11. Februar 2026
Kant-Garagenpalast, Berlin, Deutschland
Teilnahme auf Einladung. Für Museumsfachleute in Deutschland stehen begrenzte Plätze zur Verfügung. Bei Interesse wenden Sie sich gerne an: programmes@museumsagentur.de.
Welche politische Rolle können Museen in aktuellen krisenhaften Kontexten einnehmen? Können sie als Akteur*innen von Diplomatie auftreten? Wie wirken Kulturpolitiken auf museale Allianzen für kulturelle Vielfalt und Pluralismus oder wie behindern sie diese? Welche Museumspolitik braucht es, um Museumsdiplomatie zu fördern? Und wie handeln Museen respektvoll und inklusiv in werte- und ressourcenbezogenen Konflikten?
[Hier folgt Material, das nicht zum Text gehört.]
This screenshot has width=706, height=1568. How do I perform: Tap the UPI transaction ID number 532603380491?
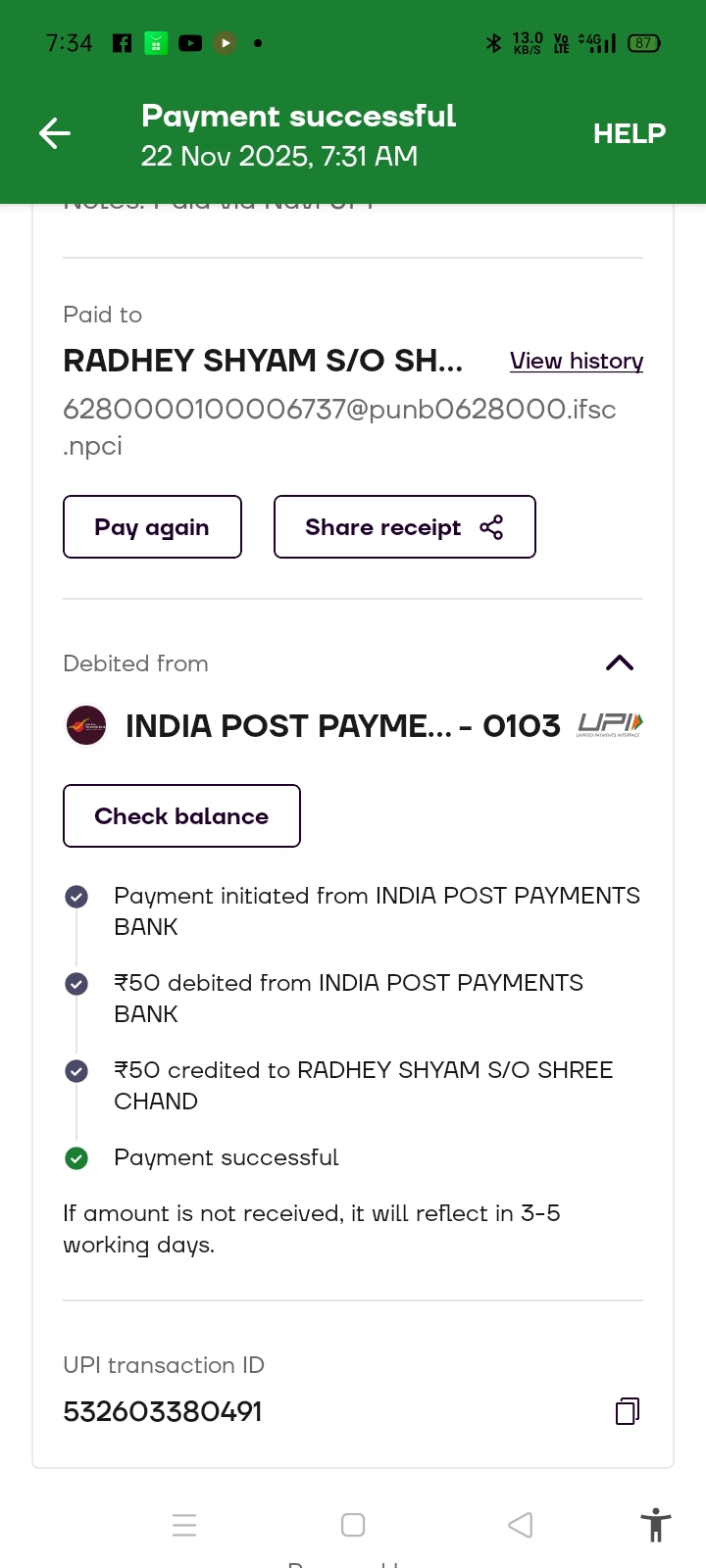click(x=163, y=1411)
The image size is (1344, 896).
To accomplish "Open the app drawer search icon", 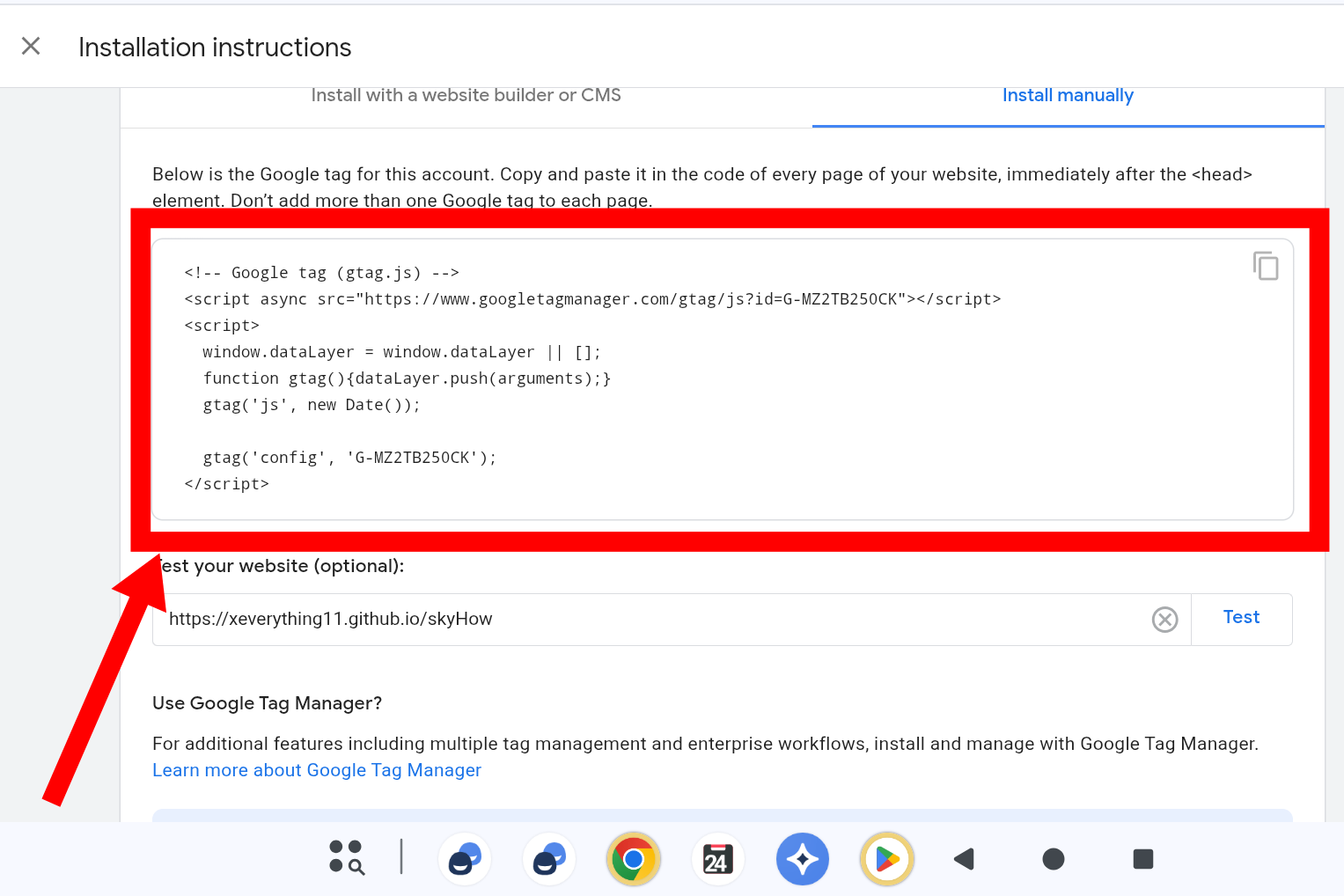I will coord(346,858).
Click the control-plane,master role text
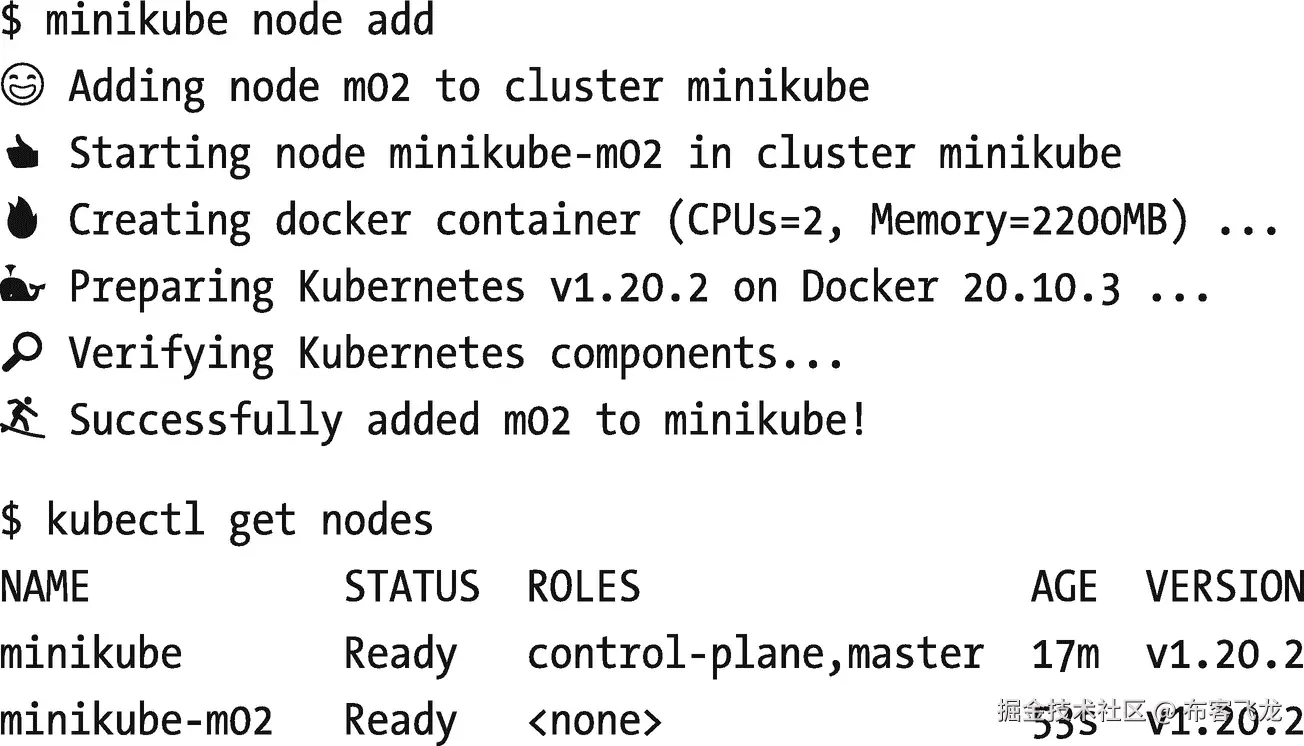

Das von der Deutschen Forschungsgemeinschaft geförderte Projekt „Agonistische Museums-Diplomatie“ (AMUDI) untersucht, wie Museen neben staatlichen Strukturen und Regularien als eigenständige diplomatische Akteur*innen agieren. Im AMUDI-Projekt arbeiten die vier Forschenden Joachim Baur (TU Dortmund, Deutschland), Friederike Landau-Donnelly (Humboldt-Universität zu Berlin, Deutschland), Sascha Priewe (Aga Khan Museum, Toronto, Kanada) und Sarah E. K. Smith (Western University, London, Kanada) aus den Bereichen Kulturwissenschaften, Kulturgeografie, Medien- und Informationswissenschaften sowie Museumspraxis zusammen. Sie untersuchen, wie eine konfliktorientierte diplomatische Praxis von Museen aussehen könnte. Zugrunde liegt die Hypothese, dass agonistischer Konflikt – kurz gefasst: die demokratisch moderierte Begegnung zwischen unterschiedlichen politischen oder wertebezogenen Positionen – demokratische Dialoge sowie eine vielfältige und offene Kulturlandschaft fördern kann.
Im ersten Workshop, der im Juli 2025 im Aga Khan Museum in Toronto stattfand, lud das deutsch-kanadische Projektteam eine Gruppe akademischer und praktischer Akteur*innen aus Kulturpolitik und Museen ein, um sich über Alltagserfahrungen und -praktiken konfliktorientierter Museumsdiplomatie sowie deren Wert auszutauschen.
Am 11. Februar 2026 bringt das AMUDI-Forschungsteam in Kooperation mit der Agentur für Internationale Museumskooperation Wissenschaftler*innen und Museumsschaffende auf Einladung zusammen, um über die agonistische Museumsdiplomatie als Konzept und Praxis zu debattieren. Die Museumsagentur betrachtet dabei auch ihre eigene Rolle innerhalb dieses Themenfelds. In einem einleitenden Input gibt sie Einblicke in den Entstehungsprozess der Museumsagentur, ihre Positionierung zum Begriff der Museumsdiplomatie und die Programme und Projekte, die sie entwickelt und fördert.
Kooperationspartner: Aga Khan Museum, TU Dortmund, Humboldt-Universität zu Berlin, Western University
Weitere Informationen zu AMUDI finden Sie hier.
Am 11. Februar 2026 ist das AMUDI-Forschungsteam im Rahmen eines Pilotprojekts des Programms Engage in dialogues zu Gast bei der Museumsagentur. Mit diesem Förderprogramm ermöglichen wir den fachlichen Austausch zwischen Museumsschaffenden, um den vielen Herausforderungen der Gegenwart in der grenzübergreifenden Kulturarbeit gemeinsam begegnen zu können.
Der Workshop findet in Zusammenarbeit mit der Agentur für Internationale Museumskooperation statt. Das übergeordnete Forschungsprojekt „AMUDI – Agonistic Museum Diplomacy“ (Projektnummer: 564218981) wird von der Deutschen Forschungsgemeinschaft (DFG) gefördert.